Walter Benjamin, Roland Barthes, Sontag… Sus obras siguen teniendo una actualidad extraordinaria
Son autores infinitos. Vuelvo a ellos una y otra vez. Cada vez que los leo me dicen algo diferente. Y, sobre todo, vuelvo a ellos porque su prosa es espectacular y emocionante. Son escritores con mayúscula. Pero es cierto que también hay que saber “cuándo” escriben. Debemos situar las obras en su contexto y saber que no se trata de una filosofía universal y para todos los tiempos. El mundo ha cambiado mucho. Aun así, algunas ideas nos sirven hoy, reformuladas y moduladas, para entendernos y entender nuestra relación con las imágenes.
Cuánto expresa esta frase de Benjamin: “Sólo concebimos la felicidad en el aire que una vez respiramos”…
En realidad, esa frase es la primera mitad de una de las Tesis sobre la historia (la número dos), pero Benjamin no se queda ahí. Porque eso sería decir que sólo hay felicidad en el pasado. Para él, algo de ese aire sigue en el presente, nos toca y nos habita. Dice: “¿Acaso no nos roza a nosotros también una ráfaga del aire que envolvía a los de antes?”. Es decir: el pasado sigue aquí con nosotros. Y con él, la posibilidad de redimirlo, de transformarlo. En realidad, Benjamin defiende que el aire de pasado sigue estando aquí, de un modo u otro, también como esa mirada invisible depositada en el espejo.
Es un libro que habla de pérdidas, pero también de ganancias, y con ganancias me refiero a lograr esa especie de salvación que necesitamos
Habla de pérdidas, pero también de encuentros, y sobre todo de responsabilidades, como por ejemplo las que todos tenemos como espectador. Nos dicen que los medios nos manipulan, que ya no vemos nada, que estamos ciegos. Y nos victimizan a quienes en realidad no queremos ver. El libro apunta hacia la necesidad de tomar partido cuando decidimos mirar o cerrar los ojos. Y también habla de futuros posibles, sobre todo en algunos textos de ciencia ficción que buscan preguntarse por lo que nos quedará de la memoria, de las imágenes y de nosotros mismos en los próximos años, qué ganaremos y también qué perderemos.

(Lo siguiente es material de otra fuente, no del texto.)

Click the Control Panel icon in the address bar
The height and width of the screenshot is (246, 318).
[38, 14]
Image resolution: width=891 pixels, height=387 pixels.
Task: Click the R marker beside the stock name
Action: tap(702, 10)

Tras esta reunión de textos tan dispares, ¿qué le interesa de la literatura?
Me interesa todo. A veces creo que demasiadas cosas. Por eso cuando entro a alguna librería acabo arruinado. Porque me interesan cuestiones sobre las que estoy escribiendo, pero también sobre las que he escrito, que siempre las acarreo. Si alguien entrase en mi biblioteca descubriría libros de filosofía, novelas, ensayos sobre arte, sobre sexo tántrico, apariciones marianas, satanismo, control mental, historia política, espiritismo, música… qué sé yo, de todo.

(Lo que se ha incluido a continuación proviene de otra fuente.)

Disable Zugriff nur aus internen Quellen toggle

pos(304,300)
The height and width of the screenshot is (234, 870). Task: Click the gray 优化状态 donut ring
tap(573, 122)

Recuerdo que Tatiana Abellán le pidió, no hace mucho, su microbiografía en seis palabras. “Siempre he buscado el mismo lugar”, le dijo usted. ¿Lo sigue buscando?
Sigo en lo mismo, sí. Aunque cada vez más voy intuyendo que ese lugar tal vez sea precisamente el de la propia búsqueda. Buscar un lugar también es un lugar.
Empieza uno tratando de averiguar el escritor que quiere ser y acaba descubriendo el escritor que puede ser, dice Martínez de Pisón en Ropa de casa, ¿Ha llegado a esta conclusión también?
Pisón es un sabio. Y es cierto que entre el escritor que uno quiere ser y el que puede ser hay una distancia abismal. Pero que haya distancia no significa que no exista un camino. De hecho, el escritor que uno puede ser, en el fondo, depende mucho del escritor que uno quiere –o ha querido– ser.
Nieves B. Jiménez es periodista y escritora.